Tech Ethics live in the Gap
AI and Tech ethics are persuasive and influence what we think, feel and believe about the world around us--whether we realize it or not.
It's easy to forget how much technology saturates our existence. It's also easy to forget that technology is persuasive and encodes the ethics, values, beliefs and morals of its creators. That's a recipe for a situation where you marginalize, devalue, or silence whole communities. Worse - you could even be inadvertently harming other people. Tech Ethics shines a light into the gaps, allowing you to be aware of how tech colors your understanding and interaction with the world, and make informed decisions about the technology you use everyday.
At the recommendation of another writer here on Substack, I picked up a copy of “Smart Brevity” from the creators of Politico and Axios. I’m always looking for ways to improve my writing, and the axiom, “Brevity is Confidence, Length is Fear,” really caught my attention.
One of the axioms that the book repeatedly hammers on is defining why your writing matters. They devote an entire chapter to the concept and continue to harp on the point throughout the book. It’s one of those things, as writers, we know we should be thinking about, but it’s easy to lose sight of and lose focus. We can always use the reminder to refocus on why my words matter.
Taking that as inspiration, I asked myself why I wanted to write Byte-Sized Ethics before I tackled why it mattered. How could I expect to define why you, the reader, would want to read my newsletter if I couldn’t explain why I wanted to write the damn thing in the first place.
My first answer to myself was shallow — I believe AI and tech ethics are essential. It was the kind of answer we spout, hoping no one prods us to interrogate more. It wasn’t enough to say that AI and Tech Ethics are important - I had to uncover why.
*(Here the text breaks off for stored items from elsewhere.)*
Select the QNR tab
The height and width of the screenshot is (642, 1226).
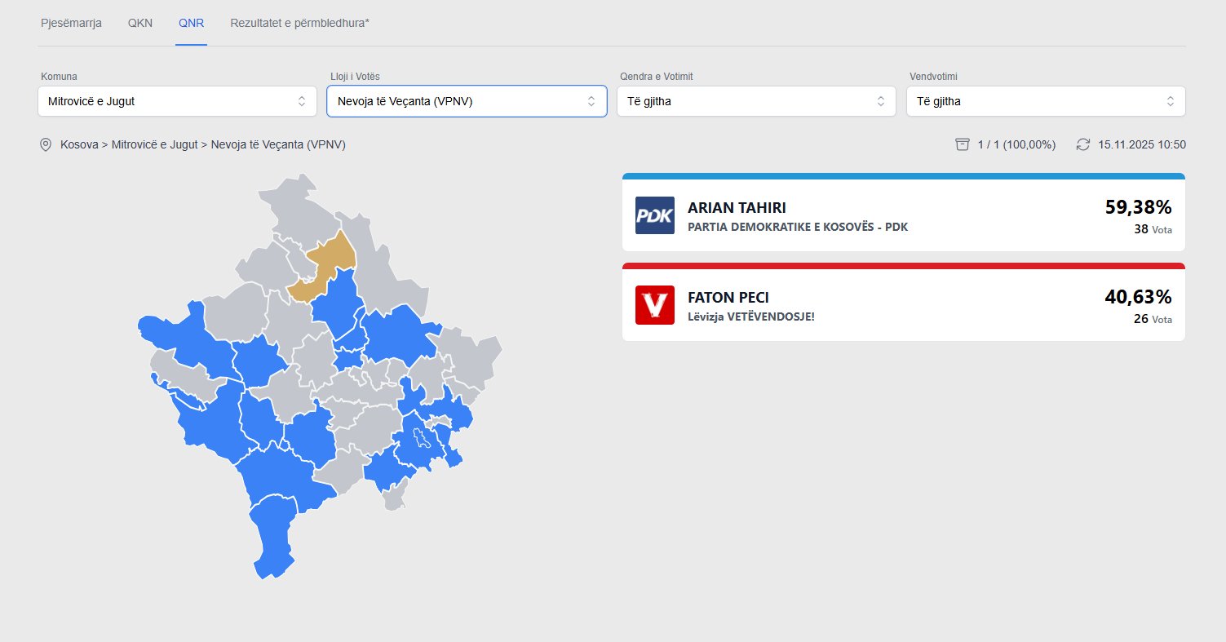pyautogui.click(x=192, y=23)
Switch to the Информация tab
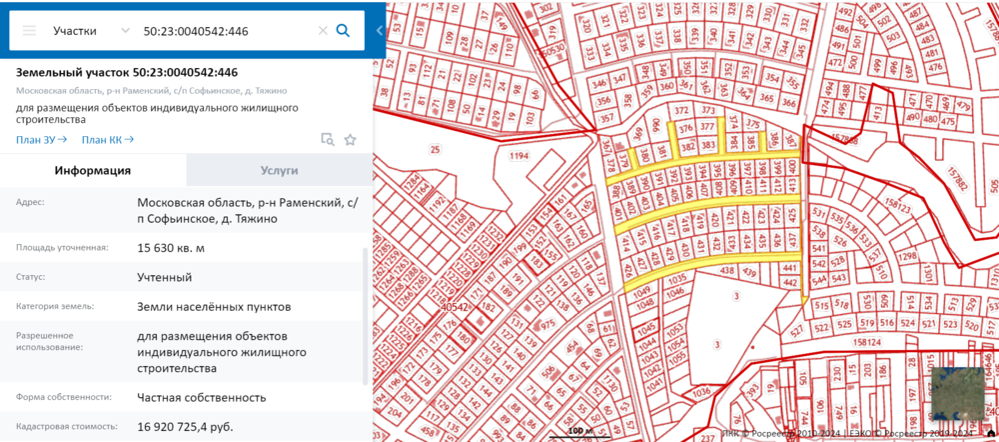Screen dimensions: 999x442 tap(93, 171)
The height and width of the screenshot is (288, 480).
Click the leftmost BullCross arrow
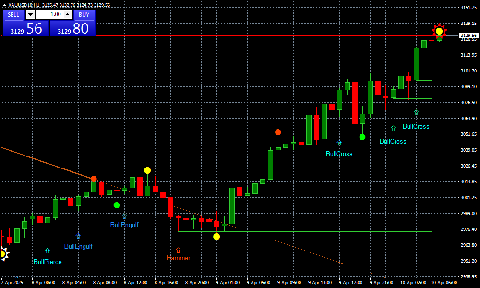coord(339,143)
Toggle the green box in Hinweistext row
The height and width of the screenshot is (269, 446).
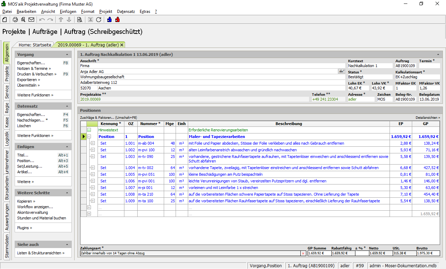point(89,130)
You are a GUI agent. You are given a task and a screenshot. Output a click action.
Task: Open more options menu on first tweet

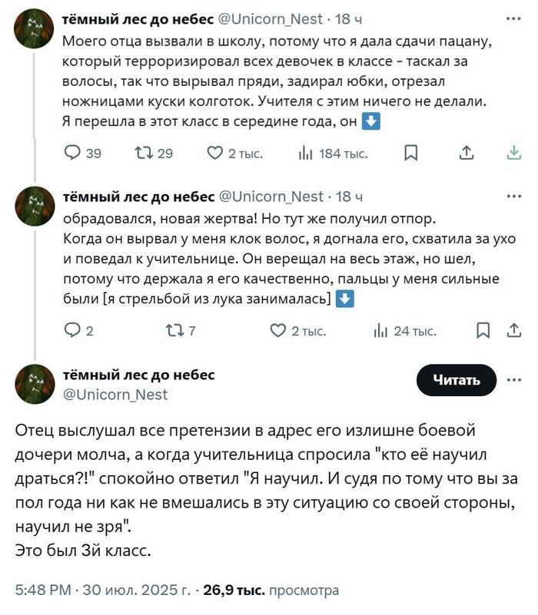(x=513, y=18)
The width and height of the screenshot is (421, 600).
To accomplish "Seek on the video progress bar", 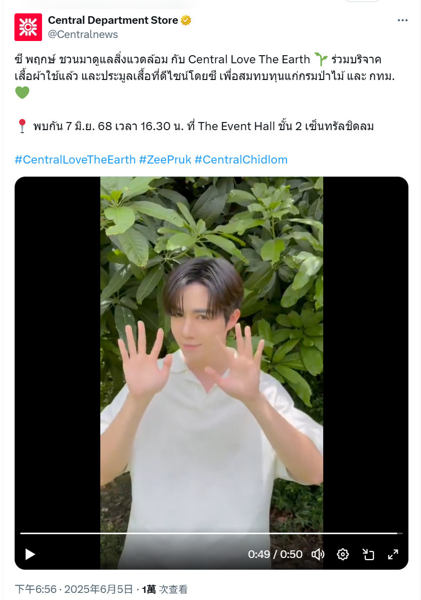I will pos(211,533).
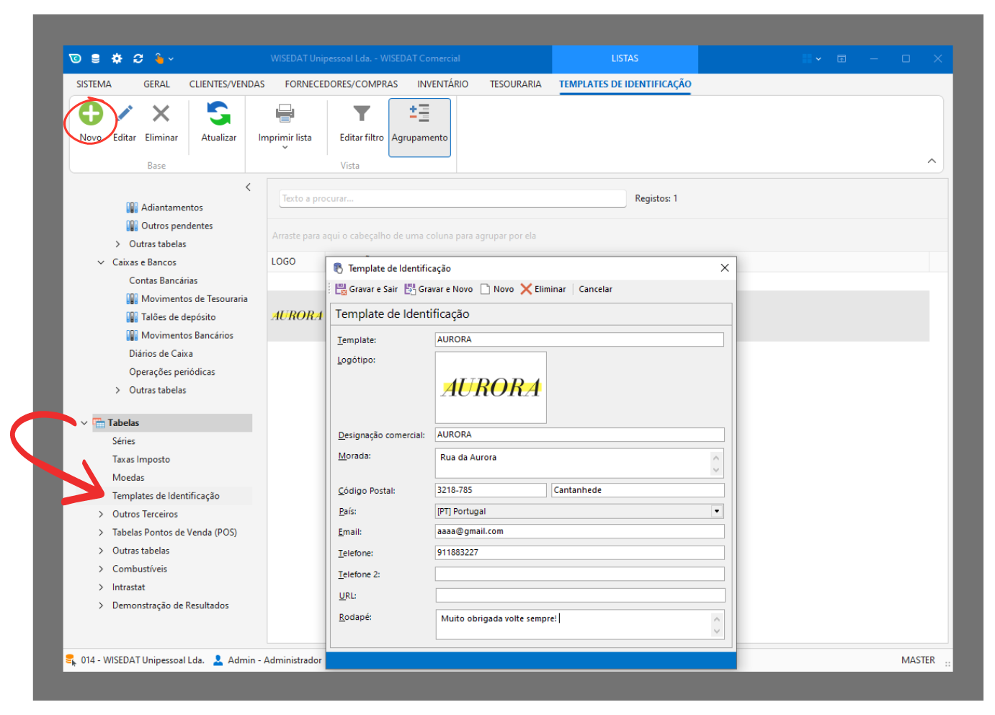Click the Eliminar X icon in ribbon
Viewport: 995px width, 715px height.
tap(161, 114)
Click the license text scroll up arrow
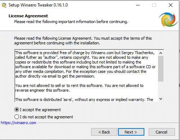The image size is (180, 140). click(x=161, y=53)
Why do I believe that AI and tech ethics are essential? My first answer to this question was bullshitt-y, even to me. “Because they are everything,” I said to myself, immediately rolling my eyes at my melodrama. But when I poked at that answer a little more, it did have a nuggety center underneath the bullshit.
AI and Technology are everything because they infuse our lives to the degree that it’s hard to pinpoint precisely where Technology ends and the human begins. Technology has become the hear-silent hum in the background of our lives, so ubiquitous that we forget that it’s there at all. We are all cyborgs, whether we recognize it or not.
Technology has become the hear-silent, pervavsive hum in the background of our lives.
AI and Technology are media, persuasive, and encoded with intention, biases, values, and ethics. Technology grew out of the natural sciences, and as rational humans, we’ve been conditioned to assume that anything from science is truth—free of perspective, bias, and subjectivity. But this is a bald-faced lie. The natural sciences are just as susceptible to bias, racism, bigotry, values, and ethics as anything else humans create — check out the Hottentot Venus to see this in action.
AI and Technology are no different— they aren’t any more neutral and objective than the Hottentot Venus. Developing software is as much art as it is Technology. We tell ourselves that Artificial Intelligence is intelligence without the human, but that human is still there, just obscured. ChatGPT requires an army of semi-skilled professionals, primarily in third-world countries, to review and label the data that powers it. Humans are the proverbial gerbils running on the wheels that power our fantasies about artificial intelligence.
Humans are the proverbial gerbils running on the wheels that power our fantasies about artificial intelligence.
Ultimately, we know software isn’t objective and want software that reflects our ethics, values, and morality. Sometimes, the ethics, values, and morals we encode in the software are apparent. Often, it’s not because ethics live in the gap between what we assume to be true and the messy reality of what is true. But the impact of the ethics encoded is real, even if we don’t see what causes them.
That’s why I want to write Byte-sized Ethics. That’s why what I write matters - to help you, dear reader, to understand the impacts of the ethics in the gap so that you can understand how technology colors your awareness, and allows you to make informed choices about what Technology you use and how you use it.